## What is required
In the thread below about tracking loop parameters, which mount's measured step response nearly matched theory for a 0.5 damping factor?

:: Text provided ::

Optimize tracking loop parameters

bgottula commented 7 years ago

The default loop parameters are pretty conservative and result in a very slow response rate. Experiment with different parameters to see if a stable loop with a wider bandwidth is possible.

bgottula commented 7 years ago

I did a little bit of experimentation with the loop parameters in blind tracking mode. I found that increasing the loop bandwidth to 1.0 Hz or above caused the loop to oscillate, even when the damping factor was increased to 10 or higher. The highest bandwidth I was able to use without obvious oscillations was 0.7.

I think the next step is to measure the step response of the system and compare to the ideal step response curve. If they are drastically different it probably means that the linear system model of the PLL that was used to derive the loop filter coefficients is not appropriate. At that point the model must either be modified to try to match the actual system behavior or the loop filter proportional and integrator must be optimized by empirical methods.

bgottula commented 6 years ago

Most of the problems with the control loop response were probably due to the slow acceleration rate of the NexStar 130SLT mount's motors and the long command latency. I measured the step response of the Losmandy G11 mount and found that it had near perfect match with theory for a 0.5 damping factor. The G11 servo motors are much more powerful and can accelerate very quickly and the Gemini 2 computer has very low command latency.

:::
:: Provided information ::

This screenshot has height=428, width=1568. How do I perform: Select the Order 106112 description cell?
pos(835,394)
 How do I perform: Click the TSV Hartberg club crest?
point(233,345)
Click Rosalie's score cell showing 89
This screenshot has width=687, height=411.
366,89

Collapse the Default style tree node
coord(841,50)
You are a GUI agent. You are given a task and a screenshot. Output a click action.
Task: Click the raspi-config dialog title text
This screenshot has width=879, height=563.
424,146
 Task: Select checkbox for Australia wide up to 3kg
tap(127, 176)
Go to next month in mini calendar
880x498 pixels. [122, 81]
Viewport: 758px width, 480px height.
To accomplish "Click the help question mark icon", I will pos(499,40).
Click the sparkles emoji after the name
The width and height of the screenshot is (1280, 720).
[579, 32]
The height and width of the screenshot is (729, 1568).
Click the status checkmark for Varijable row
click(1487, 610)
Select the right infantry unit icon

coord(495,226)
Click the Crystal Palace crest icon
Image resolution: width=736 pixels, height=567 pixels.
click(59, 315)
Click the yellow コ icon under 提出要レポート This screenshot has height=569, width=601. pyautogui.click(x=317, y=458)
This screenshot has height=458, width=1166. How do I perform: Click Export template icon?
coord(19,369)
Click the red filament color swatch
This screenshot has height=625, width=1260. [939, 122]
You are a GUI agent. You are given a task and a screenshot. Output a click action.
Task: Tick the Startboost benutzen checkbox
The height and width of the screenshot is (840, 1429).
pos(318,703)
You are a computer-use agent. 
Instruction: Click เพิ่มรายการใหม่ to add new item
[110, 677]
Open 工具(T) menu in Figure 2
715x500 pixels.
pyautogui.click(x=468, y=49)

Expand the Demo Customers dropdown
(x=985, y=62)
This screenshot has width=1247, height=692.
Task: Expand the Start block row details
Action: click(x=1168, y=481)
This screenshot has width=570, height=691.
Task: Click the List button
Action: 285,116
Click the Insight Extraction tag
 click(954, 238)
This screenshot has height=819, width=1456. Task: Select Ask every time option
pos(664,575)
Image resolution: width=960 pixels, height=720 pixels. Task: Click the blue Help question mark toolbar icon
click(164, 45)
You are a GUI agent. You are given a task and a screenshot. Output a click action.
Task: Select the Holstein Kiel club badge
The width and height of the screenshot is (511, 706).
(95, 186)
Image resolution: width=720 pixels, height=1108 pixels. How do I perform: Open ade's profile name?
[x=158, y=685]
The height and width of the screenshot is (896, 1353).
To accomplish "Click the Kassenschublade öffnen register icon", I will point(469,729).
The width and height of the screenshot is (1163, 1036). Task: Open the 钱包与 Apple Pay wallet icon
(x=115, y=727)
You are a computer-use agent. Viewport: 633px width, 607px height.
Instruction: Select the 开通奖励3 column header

:::

## Answer
The Losmandy G11 mount.